Without detailing the testimony of the various witnesses, we are convinced that the jury acted within its province in rendering the verdicts which it gave. The court, therefore, did not err in refusing to direct the jury to find for the plaintiff.

The appellant claims that the court erred in not clearly instructing the jury that the defendants had the burden of proof to show probable grounds existed for detaining the plaintiff.

The answer to that contention is that the appellant did not tender a written instruction to cover the matter. True it is in his exceptions to the charge after the jury had retired, counsel for plaintiff stated: "The plaintiff excepts to the refusal of the court to give one instruction which was originally contemplated in the set that was discussed in chambers regarding the burden of proof, the instruction which does not carry a number... ."

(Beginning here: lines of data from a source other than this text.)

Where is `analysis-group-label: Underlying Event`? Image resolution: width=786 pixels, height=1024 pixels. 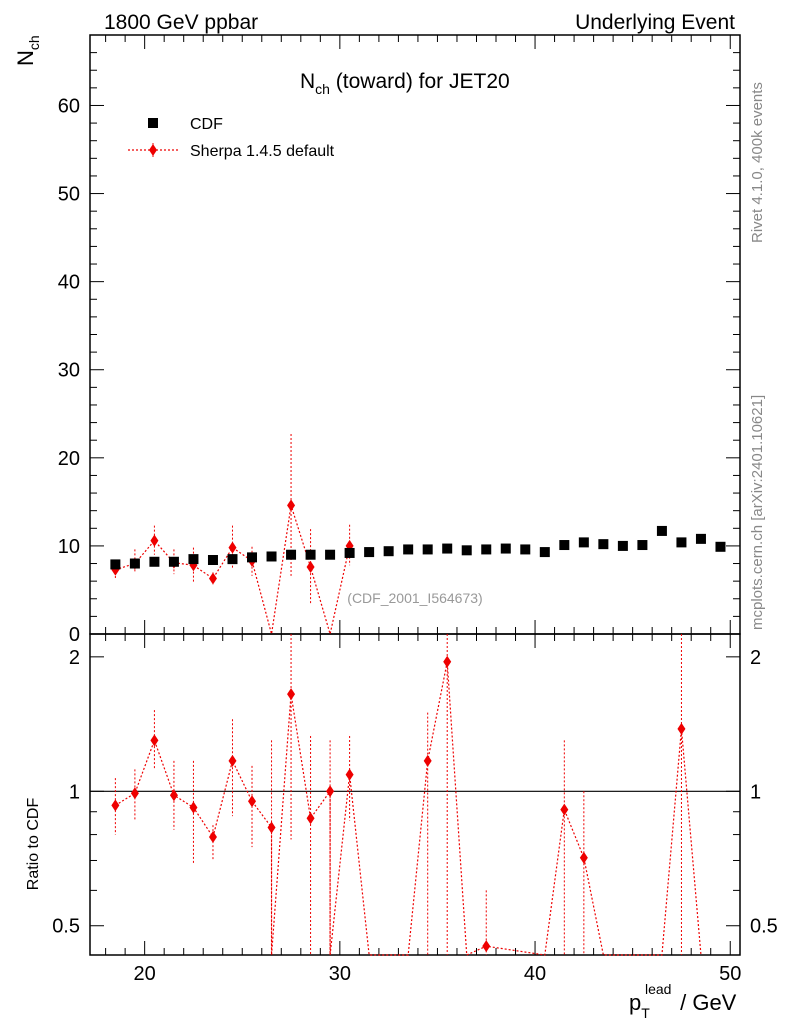 analysis-group-label: Underlying Event is located at coordinates (655, 22).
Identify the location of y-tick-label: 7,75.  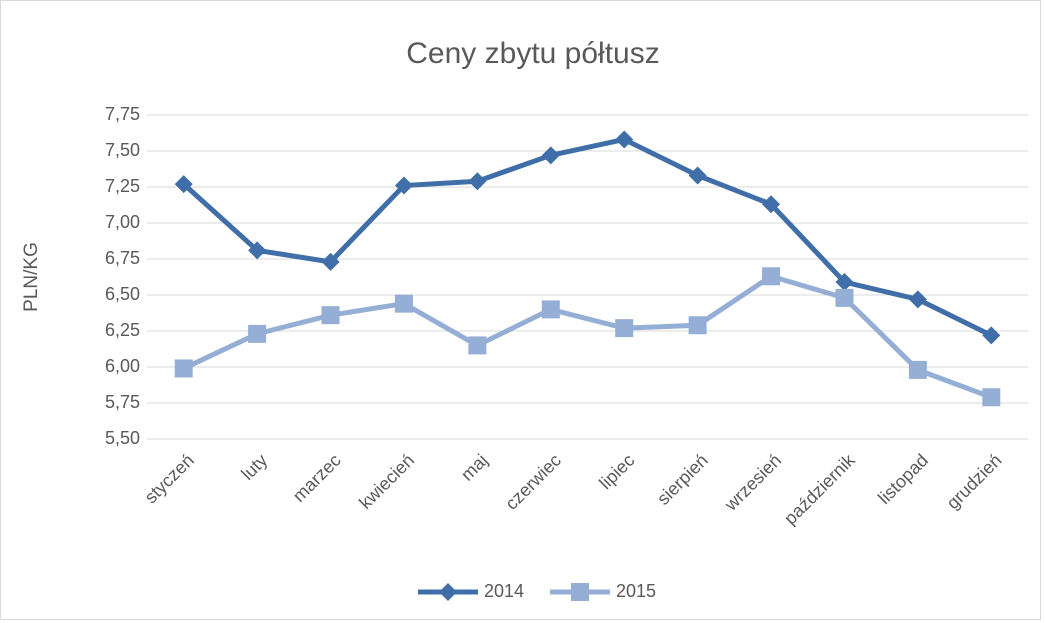
(122, 114).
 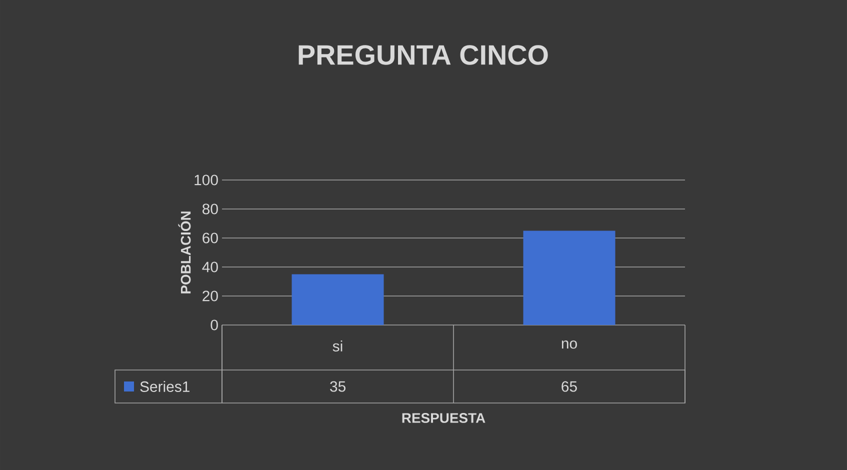 What do you see at coordinates (444, 418) in the screenshot?
I see `x-axis-title: RESPUESTA` at bounding box center [444, 418].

We have even held in a criminal case that the failure to request an instruction leaves a party in a poor position to claim that there was error in failing to give it.[3]

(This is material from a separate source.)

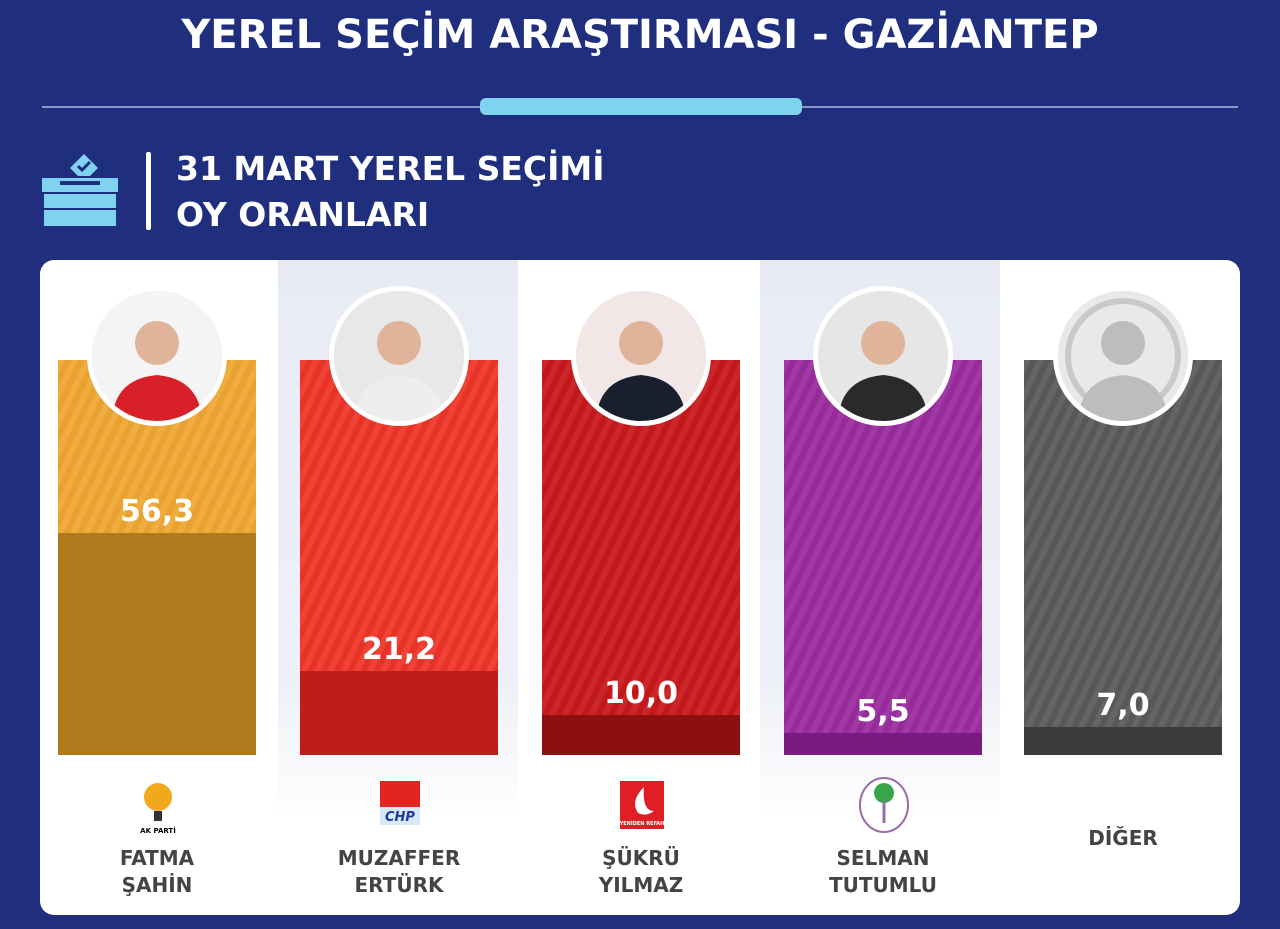 The height and width of the screenshot is (929, 1280). Describe the element at coordinates (883, 712) in the screenshot. I see `bar-value-label: 5,5` at that location.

We think the court in this case sufficiently covered the matter of proof so that there was no reversible error contained therein.[4] It told the jury that if the defendants did have reasonable grounds to believe that plaintiff had committed larceny, they would not be liable to the plaintiff, although it did not mention who had the burden of proof of showing grounds or lack thereof.

The young plaintiff is undoubtedly disappointed in the verdict rendered by the jury and was humiliated by the treatment received, but he can take a lesson from *1038 Old Dog Tray, who likewise was treated badly from the appearance of things.[5] There is no much shoplifting going on that the legislature has given special protection to those merchants who are alert enough to attempt to protect their own goods, wares, and merchandise. The lesson is not only not to shoplift, but to avoid the suspicion of shoplifting.

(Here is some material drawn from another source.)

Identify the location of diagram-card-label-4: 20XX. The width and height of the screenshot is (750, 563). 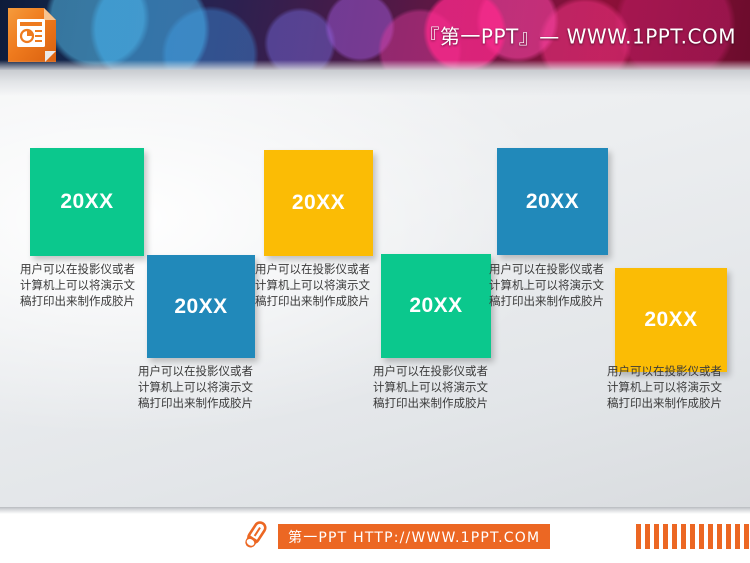
(436, 306).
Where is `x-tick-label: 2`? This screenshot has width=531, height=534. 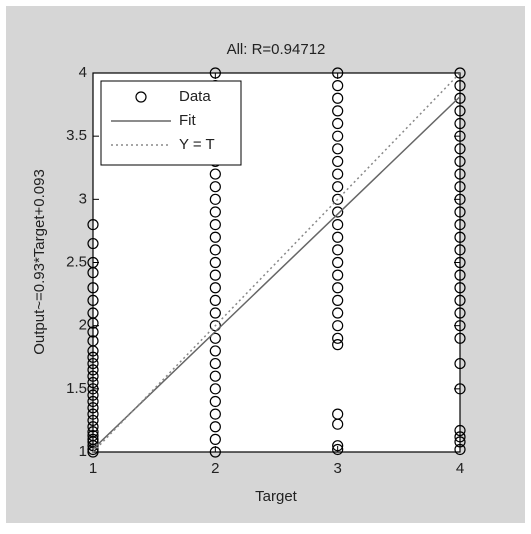 x-tick-label: 2 is located at coordinates (215, 468).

The judgment is affirmed. No costs are awarded.

HENRIOD, C.J., and CROCKETT and TUCKETT, JJ., concur.

MAUGHAN, Justice (concurring specially).

In concurring specially, I do so for the reason that the opinion of Mr. Justice Ellett applies our decisional law. However, I am constrained to say that an instruction on the burden of proof, in my view, is so central to every litigated matter, civil and criminal, that it should be mandatory, and given directly rather than peripherally. It should not depend upon whether it is offered. Some states have seen fit to legislate the mandate. Section 502, California Evidence Code, is as follows:

The court on all proper occasions shall instruct the jury as to which party bears the burden of proof on each issue and as to whether that burden requires that a party raise a reasonable doubt concerning the existence or nonexistence of a fact or that he establish the existence or nonexistence of a fact by a preponderance of the evidence, by clear and convincing proof, or by proof beyond a reasonable doubt.

Legislation here is not needed, for it is within the province of this court to declare rules of procedure.[1] This case, I think, is a proper one to make such a declaration; and such an instruction, appropriate to this matter, could be as follows:

The defendant has the burden of establishing by a preponderance of the evidence all of the facts necessary to prove the following issues: ......

The matter at hand, I believe, is a good one through which this court could establish the procedural mandate. The matter could then be reversed and remanded for a new trial.

NOTES

[1] Section 77-13-30, U.C.A. 1953 (1973 Pocket Supplement).

[2] Section 77-13-32, U.C.A. 1953 (1973 Pocket Supplement).

[3] State v. Blea, 20 Utah 2d 133, 434 P.2d 446 (1967).

[4] Rule 61, U.R.C.P. In re Richards' Estate, 5 Utah 2d 106, 297 P.2d 542 (1956).

[5] Old Tray was in the meat store with some dogs that did steal. They escaped, and poor Old Tray took the beating which they, not he, deserved.

[1] 78-2-4, U.C.A. 1953, as amended.